— Task goal —
The lines below starting at the line containing "[tabpanel] (452, 1177)" and ending at the line containing "Wallace, je suis" are to be repeated exactly, with both ends kept and nothing else added.

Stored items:

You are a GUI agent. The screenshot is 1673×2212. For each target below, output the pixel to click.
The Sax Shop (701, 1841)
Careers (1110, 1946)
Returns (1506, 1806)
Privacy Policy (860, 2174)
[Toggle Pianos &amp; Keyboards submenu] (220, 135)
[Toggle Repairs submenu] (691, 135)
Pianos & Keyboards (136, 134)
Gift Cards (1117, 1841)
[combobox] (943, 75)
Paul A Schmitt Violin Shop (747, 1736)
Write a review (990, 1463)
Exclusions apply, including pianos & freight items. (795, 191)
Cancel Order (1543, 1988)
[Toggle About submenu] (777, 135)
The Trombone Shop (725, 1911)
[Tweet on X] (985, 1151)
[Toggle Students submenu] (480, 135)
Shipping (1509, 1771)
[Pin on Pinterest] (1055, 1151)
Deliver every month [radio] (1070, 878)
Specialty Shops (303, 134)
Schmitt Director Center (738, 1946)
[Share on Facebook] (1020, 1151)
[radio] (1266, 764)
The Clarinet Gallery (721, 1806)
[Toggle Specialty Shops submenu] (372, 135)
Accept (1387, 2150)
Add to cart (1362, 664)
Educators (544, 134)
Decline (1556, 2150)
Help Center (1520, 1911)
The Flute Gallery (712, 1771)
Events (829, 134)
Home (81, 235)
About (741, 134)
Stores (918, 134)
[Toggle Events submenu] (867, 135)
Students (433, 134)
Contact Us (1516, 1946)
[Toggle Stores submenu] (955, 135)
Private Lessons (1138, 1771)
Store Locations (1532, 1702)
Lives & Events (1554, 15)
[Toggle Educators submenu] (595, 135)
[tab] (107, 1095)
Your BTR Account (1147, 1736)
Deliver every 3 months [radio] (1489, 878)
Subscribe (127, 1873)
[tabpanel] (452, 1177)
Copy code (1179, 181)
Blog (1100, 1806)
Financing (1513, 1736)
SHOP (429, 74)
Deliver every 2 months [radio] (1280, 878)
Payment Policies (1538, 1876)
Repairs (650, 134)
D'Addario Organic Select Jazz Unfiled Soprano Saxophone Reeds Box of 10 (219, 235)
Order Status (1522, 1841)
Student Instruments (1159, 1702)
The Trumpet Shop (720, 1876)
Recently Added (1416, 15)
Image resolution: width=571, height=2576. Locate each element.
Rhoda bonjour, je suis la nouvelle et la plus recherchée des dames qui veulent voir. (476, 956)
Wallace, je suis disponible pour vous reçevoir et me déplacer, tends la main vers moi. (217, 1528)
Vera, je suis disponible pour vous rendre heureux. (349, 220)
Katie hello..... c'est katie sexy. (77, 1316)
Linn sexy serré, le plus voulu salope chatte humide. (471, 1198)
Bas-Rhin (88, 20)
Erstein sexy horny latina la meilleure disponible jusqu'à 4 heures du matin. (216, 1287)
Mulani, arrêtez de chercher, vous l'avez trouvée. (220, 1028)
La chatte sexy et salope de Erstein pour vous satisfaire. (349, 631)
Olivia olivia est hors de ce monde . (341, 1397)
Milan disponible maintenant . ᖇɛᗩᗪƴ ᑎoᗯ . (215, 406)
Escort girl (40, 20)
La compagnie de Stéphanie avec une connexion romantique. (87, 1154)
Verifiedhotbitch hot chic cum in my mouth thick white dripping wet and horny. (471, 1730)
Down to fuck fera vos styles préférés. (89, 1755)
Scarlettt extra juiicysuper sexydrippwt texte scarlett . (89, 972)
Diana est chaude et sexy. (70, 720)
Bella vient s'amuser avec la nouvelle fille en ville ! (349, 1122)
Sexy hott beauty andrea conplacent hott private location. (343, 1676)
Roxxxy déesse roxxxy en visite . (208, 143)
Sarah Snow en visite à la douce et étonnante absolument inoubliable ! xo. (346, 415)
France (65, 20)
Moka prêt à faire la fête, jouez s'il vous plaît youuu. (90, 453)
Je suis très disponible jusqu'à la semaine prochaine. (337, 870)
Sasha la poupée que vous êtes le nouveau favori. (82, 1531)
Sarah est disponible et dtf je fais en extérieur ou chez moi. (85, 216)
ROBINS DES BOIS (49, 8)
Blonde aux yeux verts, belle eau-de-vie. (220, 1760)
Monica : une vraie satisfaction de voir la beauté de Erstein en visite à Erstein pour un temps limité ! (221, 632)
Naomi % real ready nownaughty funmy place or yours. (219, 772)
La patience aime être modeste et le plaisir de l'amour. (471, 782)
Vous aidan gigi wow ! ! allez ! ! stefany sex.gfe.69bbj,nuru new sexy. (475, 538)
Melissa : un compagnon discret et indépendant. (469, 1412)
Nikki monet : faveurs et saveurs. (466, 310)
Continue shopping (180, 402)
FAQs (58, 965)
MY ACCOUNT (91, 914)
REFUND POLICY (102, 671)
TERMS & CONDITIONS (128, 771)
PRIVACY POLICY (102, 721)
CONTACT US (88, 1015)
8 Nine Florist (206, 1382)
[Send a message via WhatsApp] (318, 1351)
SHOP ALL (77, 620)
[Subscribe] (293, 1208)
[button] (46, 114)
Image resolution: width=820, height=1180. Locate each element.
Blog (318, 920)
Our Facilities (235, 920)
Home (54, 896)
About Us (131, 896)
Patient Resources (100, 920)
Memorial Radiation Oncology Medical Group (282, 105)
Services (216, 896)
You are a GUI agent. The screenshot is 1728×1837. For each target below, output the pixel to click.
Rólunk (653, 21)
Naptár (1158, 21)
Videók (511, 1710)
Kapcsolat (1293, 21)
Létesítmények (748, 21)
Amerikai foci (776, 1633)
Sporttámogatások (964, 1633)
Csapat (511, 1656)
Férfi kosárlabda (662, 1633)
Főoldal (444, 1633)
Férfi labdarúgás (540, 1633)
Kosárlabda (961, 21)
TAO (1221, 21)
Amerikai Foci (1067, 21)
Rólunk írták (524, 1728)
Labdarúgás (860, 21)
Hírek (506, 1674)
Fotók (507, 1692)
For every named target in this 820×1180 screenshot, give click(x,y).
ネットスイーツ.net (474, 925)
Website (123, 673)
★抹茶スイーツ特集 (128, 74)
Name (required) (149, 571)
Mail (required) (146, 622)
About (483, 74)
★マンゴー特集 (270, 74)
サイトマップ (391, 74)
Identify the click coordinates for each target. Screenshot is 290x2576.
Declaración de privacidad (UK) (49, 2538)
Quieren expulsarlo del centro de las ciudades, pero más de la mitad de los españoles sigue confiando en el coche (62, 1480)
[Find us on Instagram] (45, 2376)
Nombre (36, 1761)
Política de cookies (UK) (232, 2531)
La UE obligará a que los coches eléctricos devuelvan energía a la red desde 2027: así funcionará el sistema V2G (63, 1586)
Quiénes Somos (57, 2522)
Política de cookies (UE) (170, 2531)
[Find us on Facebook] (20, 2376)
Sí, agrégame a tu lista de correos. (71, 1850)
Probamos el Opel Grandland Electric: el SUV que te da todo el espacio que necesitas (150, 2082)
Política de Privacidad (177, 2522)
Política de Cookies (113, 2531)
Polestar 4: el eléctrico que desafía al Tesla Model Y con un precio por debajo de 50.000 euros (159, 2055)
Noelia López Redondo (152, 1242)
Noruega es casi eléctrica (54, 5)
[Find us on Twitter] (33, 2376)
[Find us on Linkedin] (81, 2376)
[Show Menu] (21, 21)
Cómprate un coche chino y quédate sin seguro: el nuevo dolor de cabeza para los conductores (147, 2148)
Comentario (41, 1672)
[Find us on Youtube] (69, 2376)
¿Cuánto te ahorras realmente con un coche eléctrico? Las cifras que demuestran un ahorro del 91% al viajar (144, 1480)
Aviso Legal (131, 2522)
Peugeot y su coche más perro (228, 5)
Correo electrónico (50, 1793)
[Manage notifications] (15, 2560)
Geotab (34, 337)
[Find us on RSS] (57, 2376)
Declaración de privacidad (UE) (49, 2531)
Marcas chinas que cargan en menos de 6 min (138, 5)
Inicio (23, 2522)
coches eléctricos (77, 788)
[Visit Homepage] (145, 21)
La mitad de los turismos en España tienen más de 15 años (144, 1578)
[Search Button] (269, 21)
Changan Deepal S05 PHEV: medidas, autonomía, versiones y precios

— Answer to this problem —
[tabpanel] (452, 1177)
Copy code (1179, 181)
Blog (1100, 1806)
Financing (1513, 1736)
SHOP (429, 74)
Deliver every 2 months [radio] (1280, 878)
Payment Policies (1538, 1876)
Repairs (650, 134)
D'Addario Organic Select Jazz Unfiled Soprano Saxophone Reeds Box of 10 (219, 235)
Order Status (1522, 1841)
Student Instruments (1159, 1702)
The Trumpet Shop (720, 1876)
Recently Added (1416, 15)
Image resolution: width=571, height=2576. Locate each element.
Rhoda bonjour, je suis la nouvelle et la plus recherchée des dames qui veulent voir. (476, 956)
Wallace, je suis disponible pour vous reçevoir et me déplacer, tends la main vers moi. (217, 1528)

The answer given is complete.